# About this exercise
I need the lines from the one with "Click the network computers remote icon" through the end of the material, copied exactly and with nothing else included.

# Study material
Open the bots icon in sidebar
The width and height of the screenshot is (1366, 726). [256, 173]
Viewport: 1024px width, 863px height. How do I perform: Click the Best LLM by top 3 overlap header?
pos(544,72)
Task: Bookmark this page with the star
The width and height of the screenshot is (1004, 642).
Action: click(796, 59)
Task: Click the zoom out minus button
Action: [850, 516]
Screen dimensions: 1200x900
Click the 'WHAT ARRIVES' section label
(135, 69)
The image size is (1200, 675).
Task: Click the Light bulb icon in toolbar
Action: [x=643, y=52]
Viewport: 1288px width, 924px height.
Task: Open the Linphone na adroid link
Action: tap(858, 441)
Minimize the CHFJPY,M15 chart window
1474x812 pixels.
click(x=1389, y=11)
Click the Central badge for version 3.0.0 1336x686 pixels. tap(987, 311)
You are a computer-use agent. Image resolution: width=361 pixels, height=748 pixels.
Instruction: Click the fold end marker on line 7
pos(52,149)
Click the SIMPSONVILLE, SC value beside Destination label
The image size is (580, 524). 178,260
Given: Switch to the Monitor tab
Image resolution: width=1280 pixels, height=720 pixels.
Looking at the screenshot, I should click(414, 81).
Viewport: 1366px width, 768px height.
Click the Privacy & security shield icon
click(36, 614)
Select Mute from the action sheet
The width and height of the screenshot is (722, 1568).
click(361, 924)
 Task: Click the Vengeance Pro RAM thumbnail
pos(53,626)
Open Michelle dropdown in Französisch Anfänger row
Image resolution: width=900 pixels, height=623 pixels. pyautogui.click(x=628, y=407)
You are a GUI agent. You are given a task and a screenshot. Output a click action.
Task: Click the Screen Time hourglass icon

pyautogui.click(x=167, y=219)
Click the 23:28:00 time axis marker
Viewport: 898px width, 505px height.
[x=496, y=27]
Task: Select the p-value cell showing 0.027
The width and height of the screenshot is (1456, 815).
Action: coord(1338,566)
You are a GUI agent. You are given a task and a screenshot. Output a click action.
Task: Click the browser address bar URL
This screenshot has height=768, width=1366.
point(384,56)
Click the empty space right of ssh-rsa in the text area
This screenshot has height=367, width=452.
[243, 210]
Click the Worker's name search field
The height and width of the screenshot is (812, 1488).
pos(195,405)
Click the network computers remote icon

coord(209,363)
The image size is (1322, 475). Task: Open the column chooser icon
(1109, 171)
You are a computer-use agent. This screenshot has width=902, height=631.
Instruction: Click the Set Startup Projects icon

# Result for this exercise
Click the network computers remote icon

coord(209,363)
The image size is (1322, 475). Task: Open the column chooser icon
(1109, 171)
You are a computer-use agent. This screenshot has width=902, height=631.
Instruction: Click the Set Startup Projects icon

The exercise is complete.